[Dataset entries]
>>>>>

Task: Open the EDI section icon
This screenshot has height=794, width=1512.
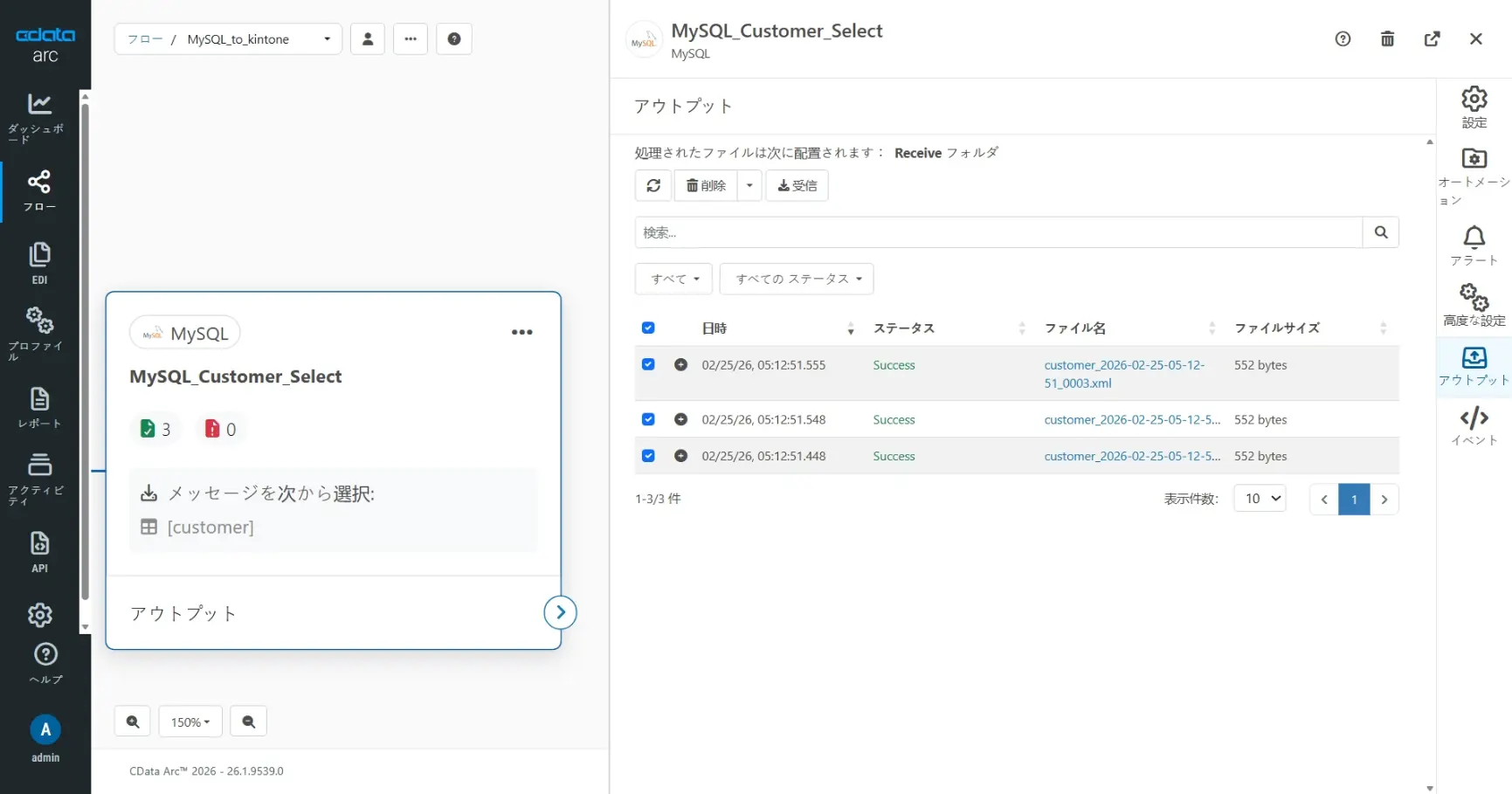Action: coord(39,262)
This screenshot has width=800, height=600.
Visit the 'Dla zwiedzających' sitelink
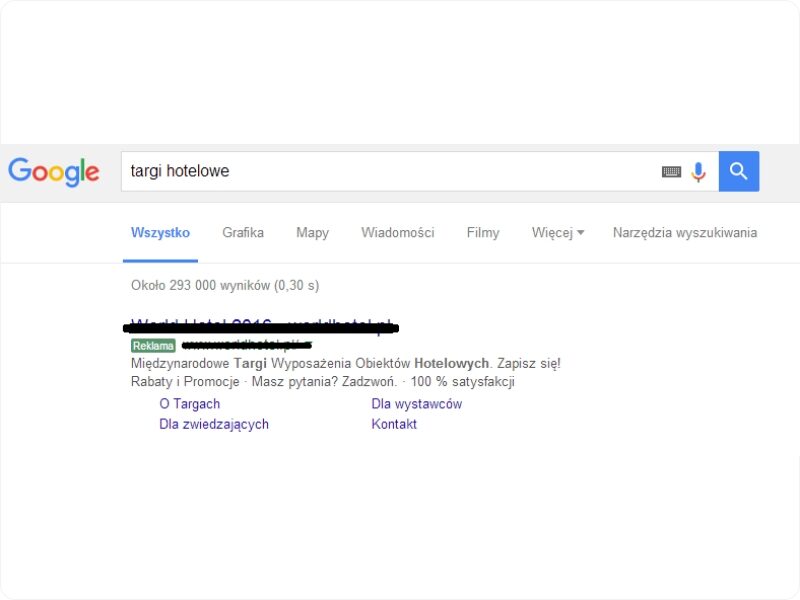point(214,424)
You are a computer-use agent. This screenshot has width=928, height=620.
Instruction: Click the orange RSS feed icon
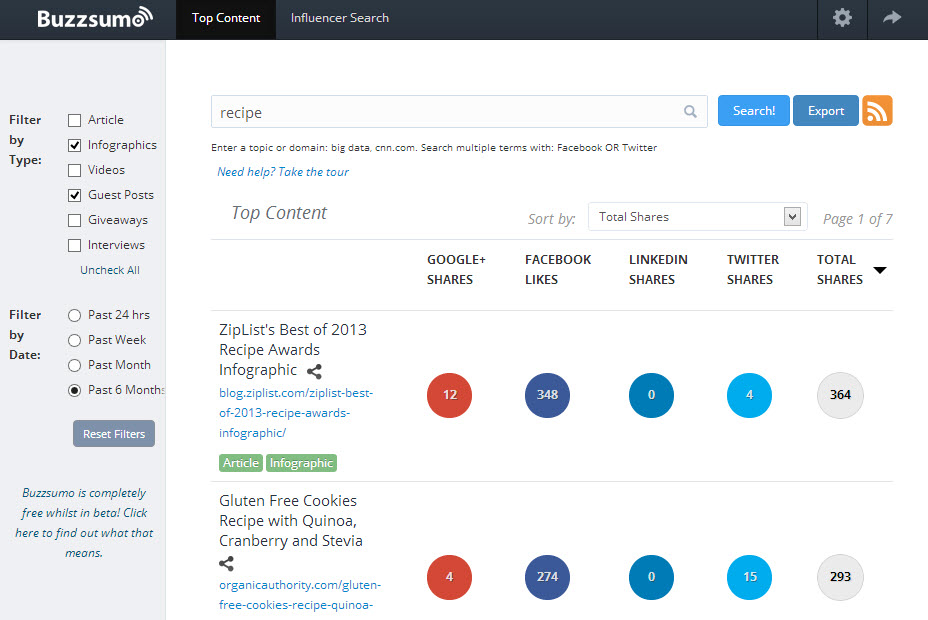coord(877,111)
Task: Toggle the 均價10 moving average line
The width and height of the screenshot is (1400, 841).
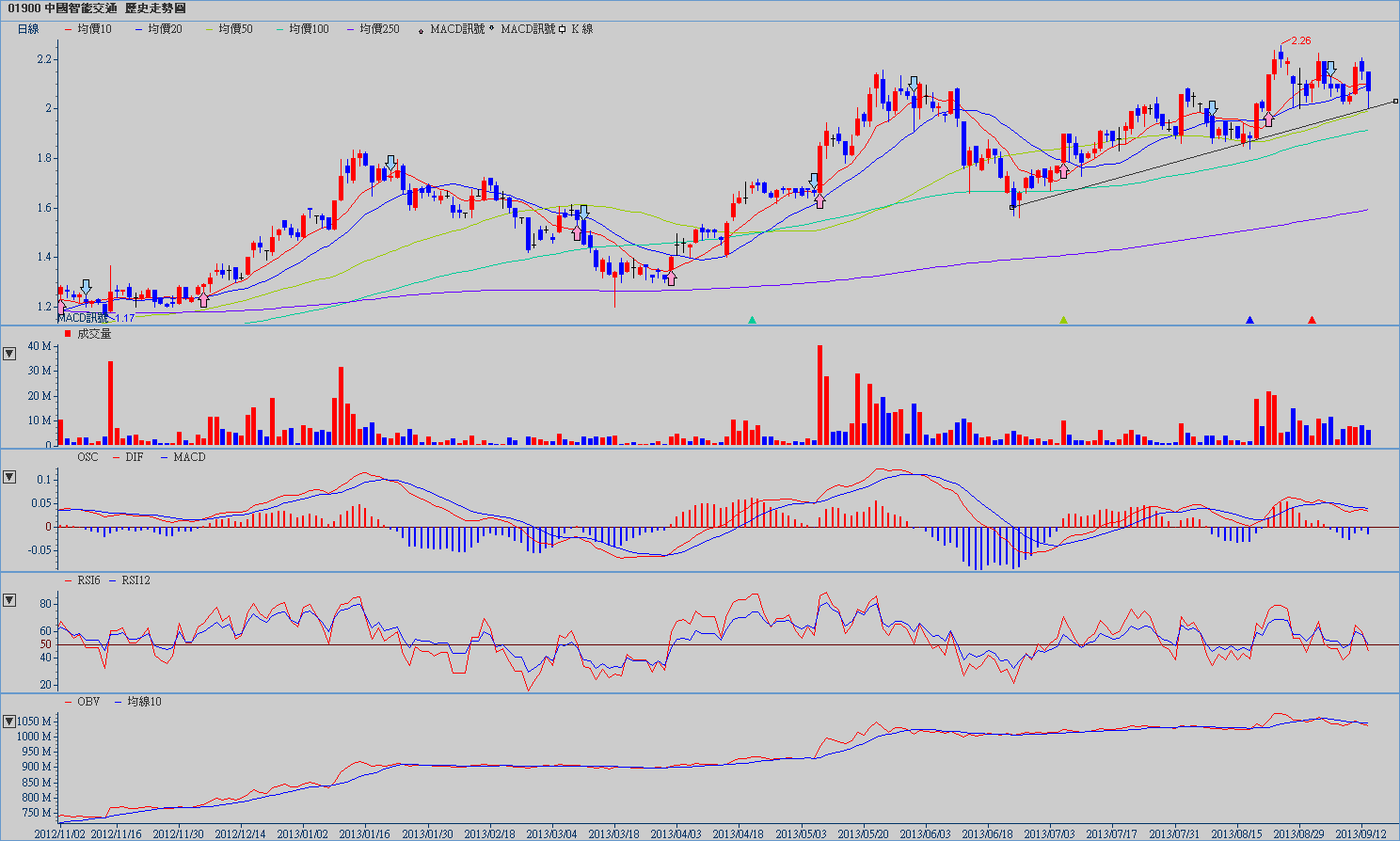Action: click(x=88, y=29)
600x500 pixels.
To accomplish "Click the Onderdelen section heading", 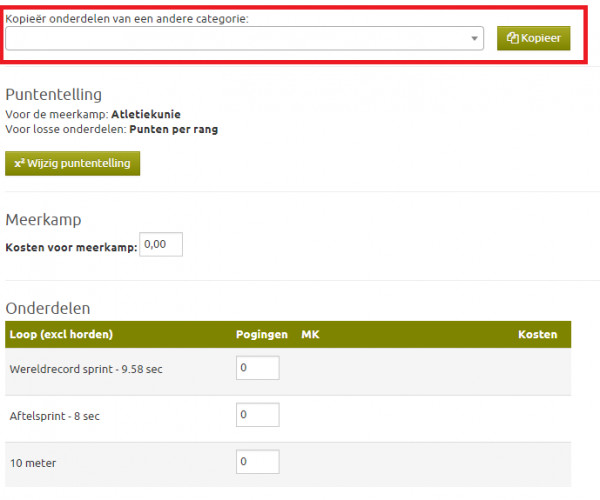I will coord(48,308).
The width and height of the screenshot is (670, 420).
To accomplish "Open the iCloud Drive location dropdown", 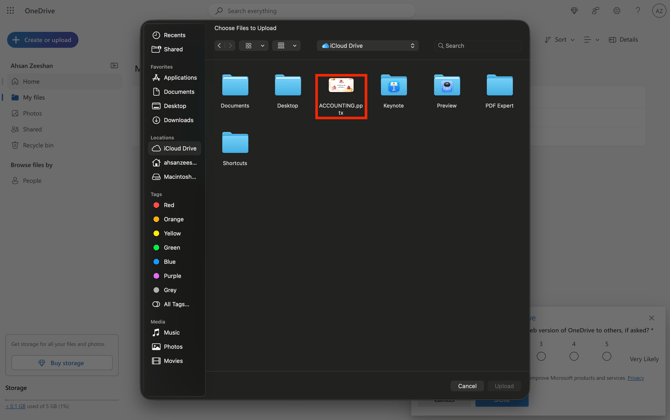I will 367,46.
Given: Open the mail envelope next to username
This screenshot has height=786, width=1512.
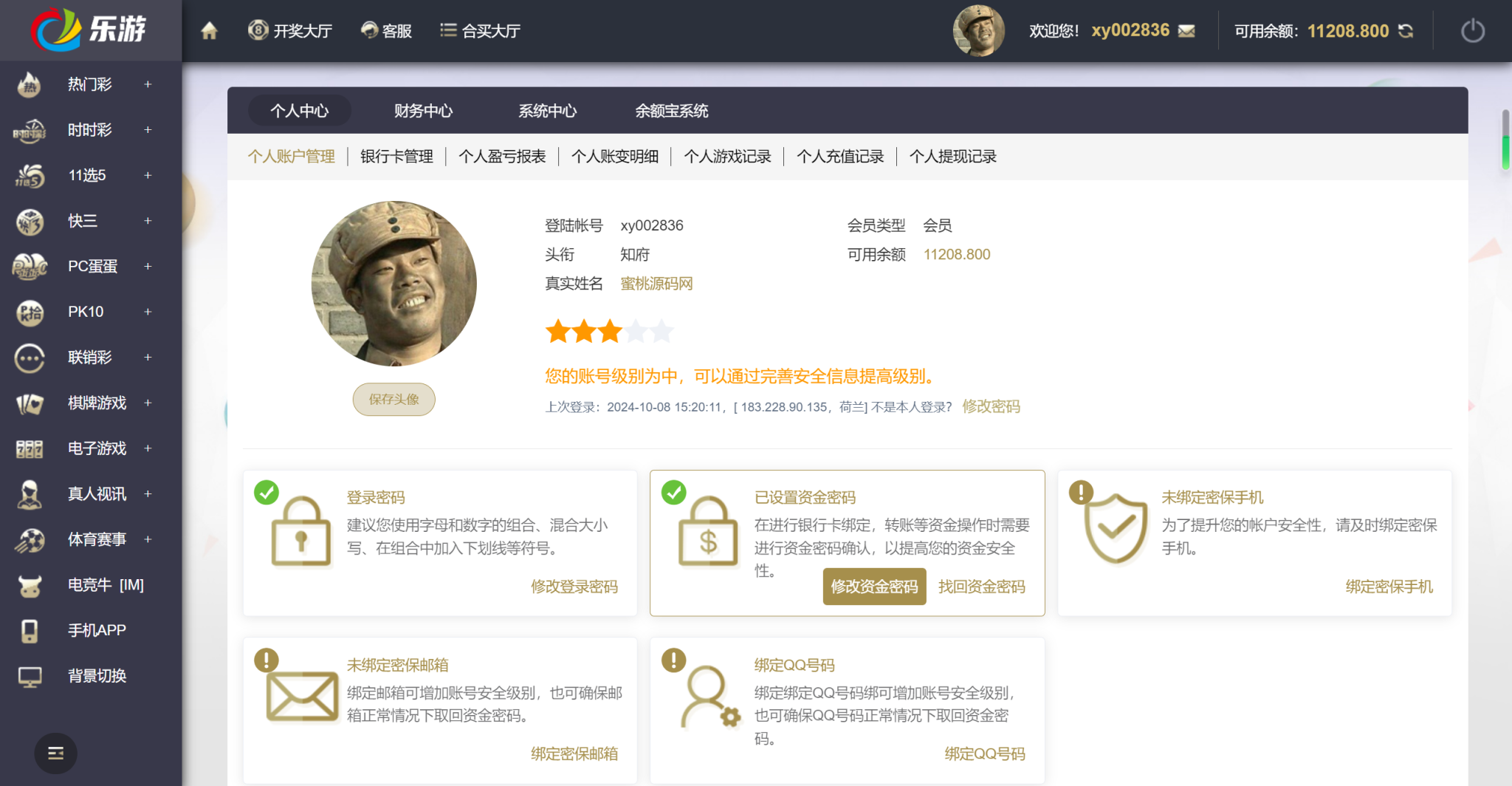Looking at the screenshot, I should pyautogui.click(x=1186, y=31).
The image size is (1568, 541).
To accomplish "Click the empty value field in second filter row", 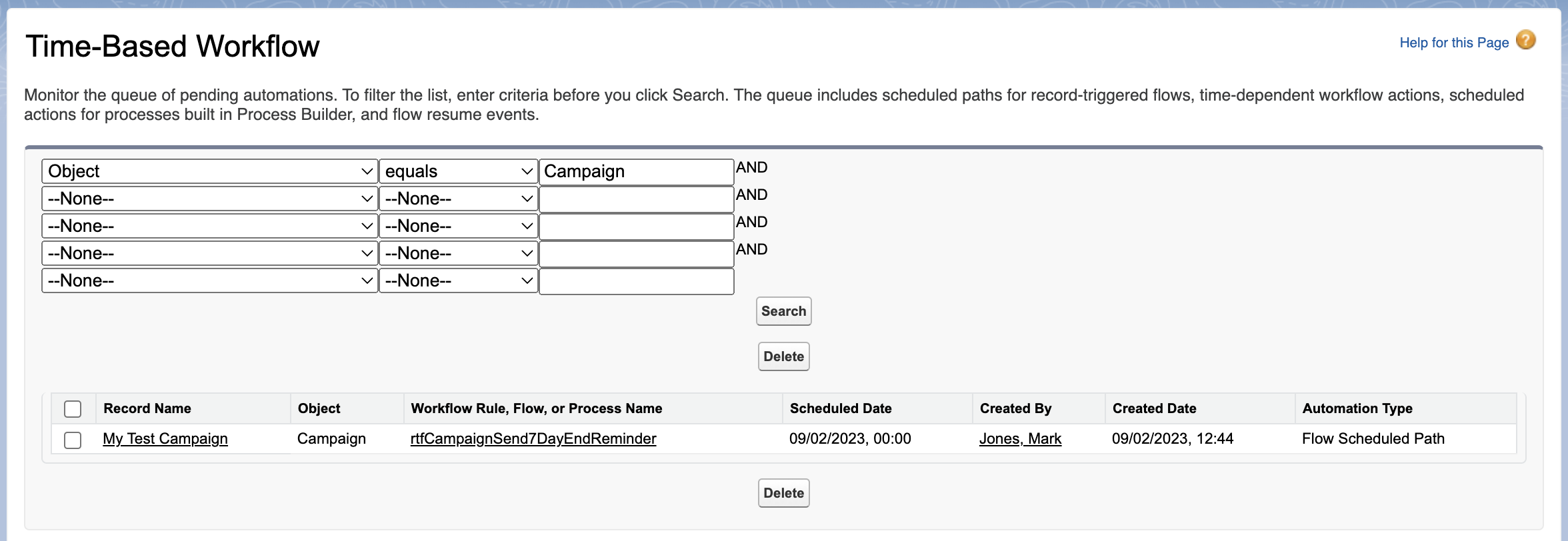I will click(637, 199).
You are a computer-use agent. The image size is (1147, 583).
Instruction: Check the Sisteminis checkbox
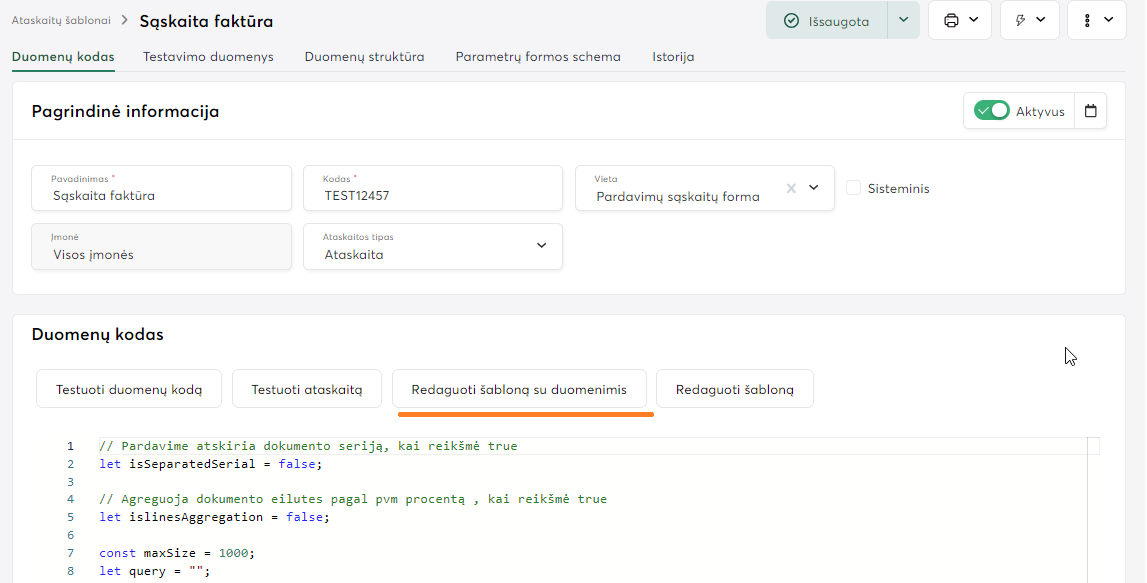pyautogui.click(x=853, y=188)
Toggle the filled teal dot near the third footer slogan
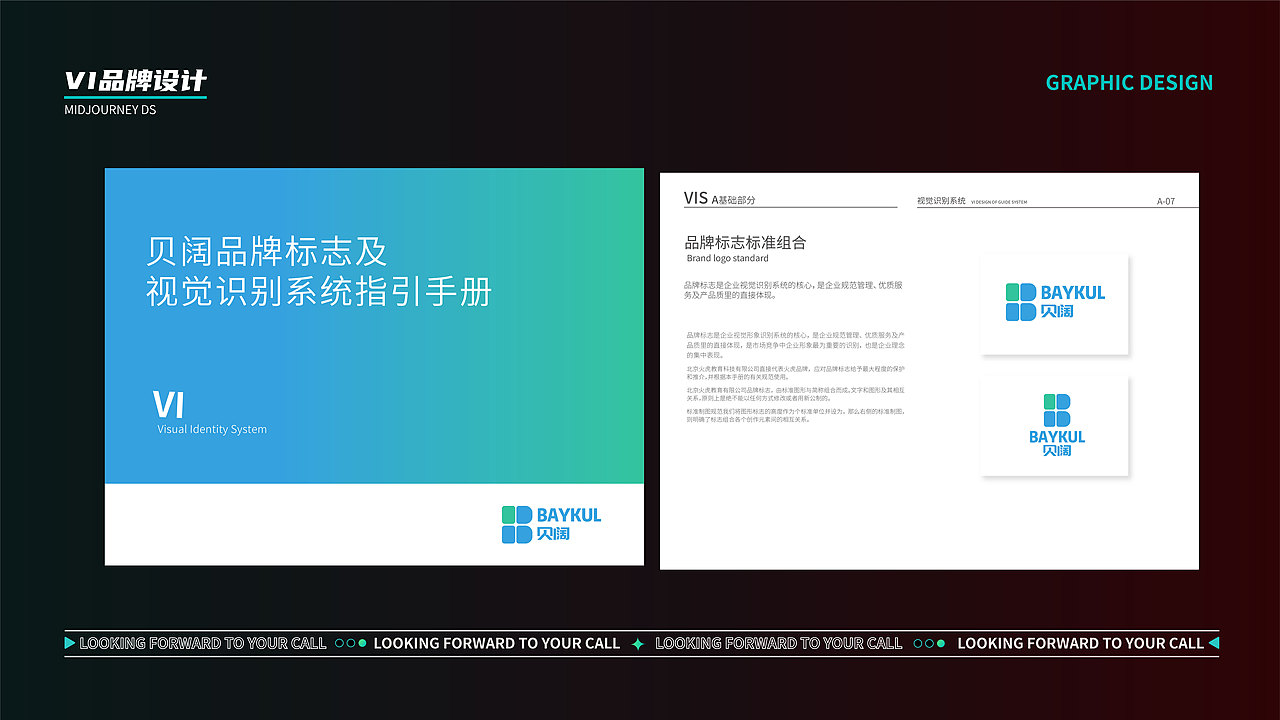The image size is (1280, 720). (941, 644)
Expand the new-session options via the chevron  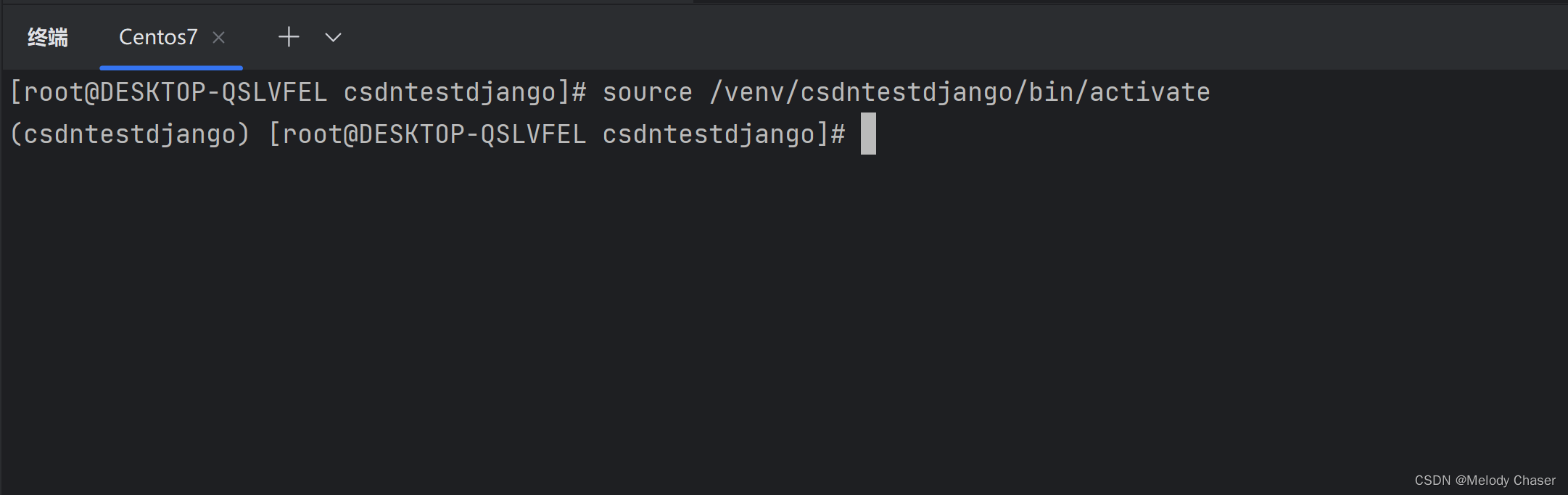[332, 37]
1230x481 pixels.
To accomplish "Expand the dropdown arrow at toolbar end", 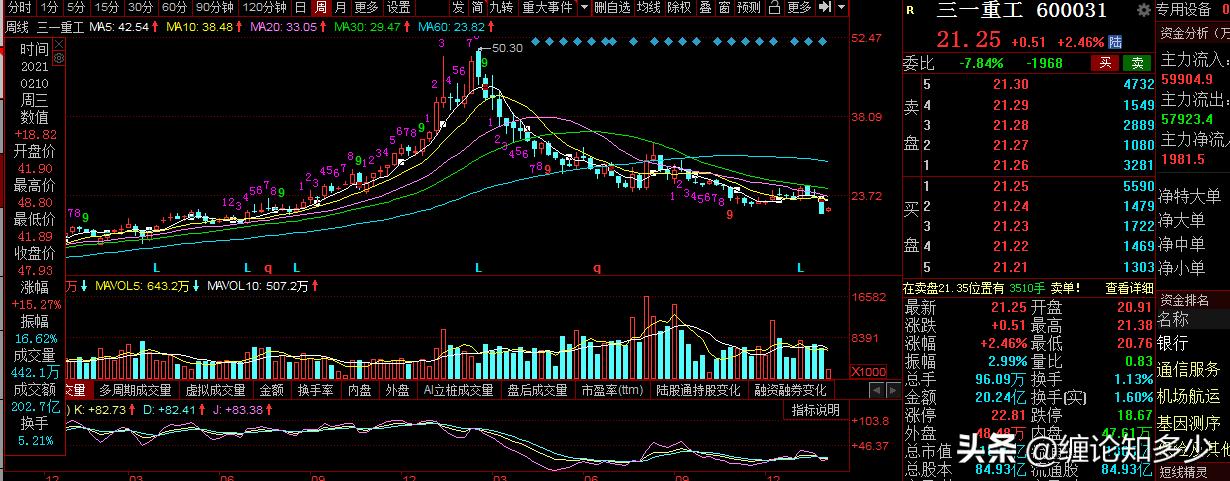I will tap(843, 8).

<<<<<

**Work instruction:**
Scan the records above and show every line in which the word "Task" occurs.

**Solution for this problem:**
Task: Open the EDI section icon
Task: Toggle the 均價10 moving average line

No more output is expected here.